Despite the fly's treetop height, you don't have to climb to reach it. It has been built against the side of a hill, so just keep walking and the hill drops away beneath you. The gentle grade makes the attraction suitable for all visitors, and a golf buggy caters for less-mobile guests.

During the past two years the Illawarra region has notched up more than $200million worth of tourism development, progressing from one international-standard hotel (the Novotel Northbeach in north Wollongong) to six, the latest being the Medina Executive Wollongong. Greg Binskin, Tourism Wollongong general manager, attributes the boom largely to "the popularity of the new 665m Sea Cliff Bridge and Grand Pacific Drive touring route".

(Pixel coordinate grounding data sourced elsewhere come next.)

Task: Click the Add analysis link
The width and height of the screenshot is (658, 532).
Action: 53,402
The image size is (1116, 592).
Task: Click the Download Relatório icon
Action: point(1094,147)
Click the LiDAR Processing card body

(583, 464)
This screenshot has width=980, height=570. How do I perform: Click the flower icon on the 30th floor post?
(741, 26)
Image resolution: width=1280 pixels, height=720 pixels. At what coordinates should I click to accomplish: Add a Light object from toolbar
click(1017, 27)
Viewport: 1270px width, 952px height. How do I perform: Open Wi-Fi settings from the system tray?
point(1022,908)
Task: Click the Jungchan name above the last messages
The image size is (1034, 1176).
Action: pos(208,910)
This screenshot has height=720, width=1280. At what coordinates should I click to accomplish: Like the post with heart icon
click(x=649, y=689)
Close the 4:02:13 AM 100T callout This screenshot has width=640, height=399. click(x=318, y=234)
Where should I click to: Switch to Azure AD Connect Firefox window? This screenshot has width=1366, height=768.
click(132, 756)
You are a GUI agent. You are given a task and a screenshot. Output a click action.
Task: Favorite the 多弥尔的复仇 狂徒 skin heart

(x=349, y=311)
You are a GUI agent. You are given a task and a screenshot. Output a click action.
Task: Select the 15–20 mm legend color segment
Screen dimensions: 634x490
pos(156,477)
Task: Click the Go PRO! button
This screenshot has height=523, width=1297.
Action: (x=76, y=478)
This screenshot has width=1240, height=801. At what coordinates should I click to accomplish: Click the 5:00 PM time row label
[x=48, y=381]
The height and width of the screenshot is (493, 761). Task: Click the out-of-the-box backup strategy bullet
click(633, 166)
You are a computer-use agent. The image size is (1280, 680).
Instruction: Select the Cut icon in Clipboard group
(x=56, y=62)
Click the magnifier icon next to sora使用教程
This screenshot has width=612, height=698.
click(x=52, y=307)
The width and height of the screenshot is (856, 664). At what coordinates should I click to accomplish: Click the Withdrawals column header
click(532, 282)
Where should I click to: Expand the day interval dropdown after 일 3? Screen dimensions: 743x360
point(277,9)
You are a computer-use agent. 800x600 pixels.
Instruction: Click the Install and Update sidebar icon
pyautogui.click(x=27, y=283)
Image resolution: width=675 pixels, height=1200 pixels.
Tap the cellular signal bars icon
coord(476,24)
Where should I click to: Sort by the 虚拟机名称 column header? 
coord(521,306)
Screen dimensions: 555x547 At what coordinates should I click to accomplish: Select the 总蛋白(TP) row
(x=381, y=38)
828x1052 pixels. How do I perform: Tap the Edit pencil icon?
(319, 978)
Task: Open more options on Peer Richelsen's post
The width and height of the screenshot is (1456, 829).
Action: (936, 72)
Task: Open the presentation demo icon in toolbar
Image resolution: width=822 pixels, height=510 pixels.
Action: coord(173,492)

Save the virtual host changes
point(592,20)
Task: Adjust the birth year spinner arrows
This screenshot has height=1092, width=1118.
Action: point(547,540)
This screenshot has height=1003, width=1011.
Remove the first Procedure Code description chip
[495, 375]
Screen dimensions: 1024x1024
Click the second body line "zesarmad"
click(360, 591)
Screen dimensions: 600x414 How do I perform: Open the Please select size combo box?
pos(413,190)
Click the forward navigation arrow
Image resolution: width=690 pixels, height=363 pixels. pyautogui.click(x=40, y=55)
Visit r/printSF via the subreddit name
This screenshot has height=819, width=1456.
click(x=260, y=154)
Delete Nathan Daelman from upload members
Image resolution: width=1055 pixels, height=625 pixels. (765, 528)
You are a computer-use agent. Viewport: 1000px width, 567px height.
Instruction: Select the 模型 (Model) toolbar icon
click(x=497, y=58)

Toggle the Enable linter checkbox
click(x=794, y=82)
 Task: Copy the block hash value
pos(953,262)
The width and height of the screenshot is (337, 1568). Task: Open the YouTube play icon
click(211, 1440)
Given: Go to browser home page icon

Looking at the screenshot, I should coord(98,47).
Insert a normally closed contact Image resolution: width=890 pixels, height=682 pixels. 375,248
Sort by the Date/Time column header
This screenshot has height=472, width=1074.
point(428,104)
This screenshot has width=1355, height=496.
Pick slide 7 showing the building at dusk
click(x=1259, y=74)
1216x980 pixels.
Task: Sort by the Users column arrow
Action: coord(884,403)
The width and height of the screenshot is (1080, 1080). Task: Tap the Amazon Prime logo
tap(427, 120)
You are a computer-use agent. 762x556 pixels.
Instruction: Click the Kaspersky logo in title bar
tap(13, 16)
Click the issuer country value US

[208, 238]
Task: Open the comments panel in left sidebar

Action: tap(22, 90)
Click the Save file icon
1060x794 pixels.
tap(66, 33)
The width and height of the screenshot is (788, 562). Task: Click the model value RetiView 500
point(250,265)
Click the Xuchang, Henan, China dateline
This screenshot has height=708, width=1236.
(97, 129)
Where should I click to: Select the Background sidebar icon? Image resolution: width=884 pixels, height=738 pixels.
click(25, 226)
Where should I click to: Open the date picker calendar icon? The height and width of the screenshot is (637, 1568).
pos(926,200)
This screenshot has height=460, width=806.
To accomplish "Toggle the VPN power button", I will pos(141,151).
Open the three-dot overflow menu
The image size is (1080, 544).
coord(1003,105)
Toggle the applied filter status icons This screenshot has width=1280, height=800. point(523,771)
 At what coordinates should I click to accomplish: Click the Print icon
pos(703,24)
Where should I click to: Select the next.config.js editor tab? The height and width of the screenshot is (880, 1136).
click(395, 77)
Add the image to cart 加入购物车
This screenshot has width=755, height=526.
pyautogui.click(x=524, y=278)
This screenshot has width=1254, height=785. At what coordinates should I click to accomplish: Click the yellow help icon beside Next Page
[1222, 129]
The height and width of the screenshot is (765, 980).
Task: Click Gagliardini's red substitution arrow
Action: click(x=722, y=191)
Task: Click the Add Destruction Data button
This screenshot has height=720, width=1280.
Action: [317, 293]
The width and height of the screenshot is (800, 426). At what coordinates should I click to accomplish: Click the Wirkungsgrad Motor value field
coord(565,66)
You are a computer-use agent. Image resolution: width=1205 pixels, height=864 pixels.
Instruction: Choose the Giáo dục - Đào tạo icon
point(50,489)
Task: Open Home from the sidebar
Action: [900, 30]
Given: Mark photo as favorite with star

The sinuously seductive bridge, built in "balanced cantilever" style (not unlike parts of the Illawarra fly), winds along the coast among pretty seaside villages north of Wollongong. It has replaced a dangerous, cliff-hugging road closed by authorities in 2003. The new bridge serves as a gateway to a rugged coastal region variously compared with Cornwall, California's Big Sur or Italy's Amalfi Coast.

Checklist
The Illawarra Fly Tree Top Walk stands near the southwestern end of the Illawarra, not far from Jamberoo Action Park, the biggest theme park in NSW. More: www.illawarrafly.com.